Alarmingly, these goals are becoming unattainable for an increasing number of youth. There are fewer entry-level jobs and the work they can get is increasingly casual or temporary. These insecure jobs are more vulnerable to being axed and less likely to offer training and career advancement.  The way we deal with young people going through one of the most vulnerable periods of their lives must foster aspiration and real hope, not further alienation.”

So after graduating from school, with no job qualifications, the only option is the dole queue while struggling to live and scrimp to get a vocation.   But Australian youth are facing a dual assault.   The Liberal Government wants to introduce a six-month waiting period before young people without a job can receive unemployment benefits.

This is enforced poverty of Australia’s youth.  Young Australian’s in their own country are to be denied he right to social security and the right to an adequate standard of living.

Bigoted Coalition backbencher Ewen Jones claims starvation will force youth to get jobs as he tars his brush on all youth being dole bludgers: “Are we better to say to them, ‘look there’s your dole – go home, eat cheezels, get on the Xbox,’ kiss you goodbye and [say] ‘we will never see you again?”

Liberal MP Ewen Jones
Starve the bludgers into working.
Of course there are jobs out there!

 

So how are young Australians to sustain themselves during a six-month period without social security?

Tony Nicholson of The Brotherhood of St Laurence says, “Just tinkering with welfare policy won’t help and withdrawing benefits for some of our most marginalised young people will have harsh unintended consequences.”

Under attack by unemployment, unaffordable training, and welfare denial, Australian youth are cornered into poverty and destitution.  It is a pincer attack policy.

In December 2012, over 47,000 young Australians under 25 were homeless and there is every likelihood more will be this coming Christmas.  There are many Australian families out there who, through no fault of their own, do not have a roof over their head and struggle to find food, shelter and to survive.

In Australia 74% of homeless couples with children and 64% of single mothers or fathers with children are turned away from homelessness shelters.

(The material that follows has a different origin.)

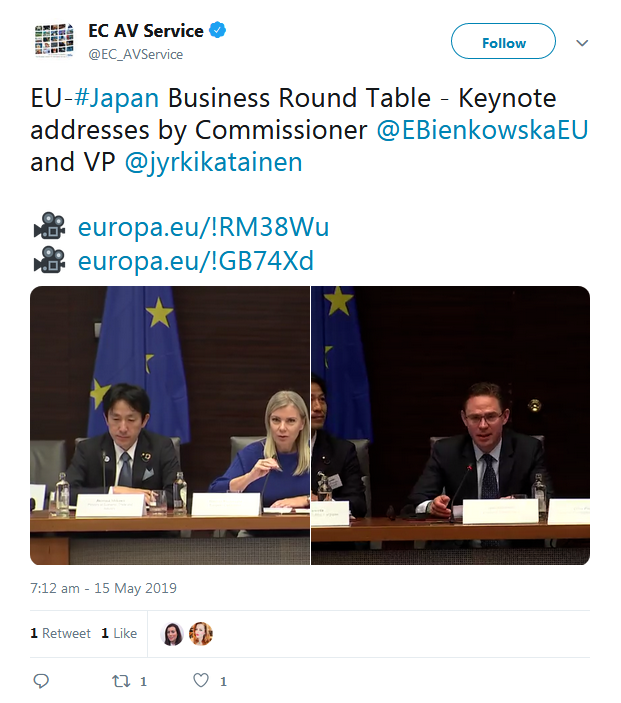Like the tweet with the heart icon

201,681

This equates to an increase of 4% between 2010 and 2011.

As a general guide, almost half of all people experiencing homelessness in Australia are aged below 25 years, and nearly 10,000 of these are under the age of 12 years.

 

Australian Homeless FiguresHomeless population by age, 2001

 

Dr Veronica Sheen, a research associate at Monash University, says the lack of jobs hits younger people harder than others in the workforce. “Because there’s more applicants than jobs, employers can pick and choose and not worry about training a young person or an older person who needs re-skilling, they can just pick and choose among people who already skilled.

“There’s just insufficient jobs, and when young people are just starting out there’s more barriers to employment, there’s less entry points.”

So last month, Tony Abbott, invited 4,400 Iraqi and Syrian refugees from Kurdistan for permanent humanitarian settlement in Australia.  They had already been rescued from the ISIL siege of Mount Sinjar in northern Iraq, and had been safely accommodated in distant refugee camps by the United Nations.

Australia grants 4400 Yazidi permanent visas

But instead of offered them the new temporary ‘Safe Haven Enterprise Visa’ until the Syrian/Iraq conflict is over, all 4,400 have got permanent residency in Australia.  These 4,400 will be on Australian welfare, and many will get low-skilled jobs, effectively a wave of scab labour.

Forced displacement morphed into migration equates to social problem shifting, a consequential and compounding burden and impost upon the low-breeding West.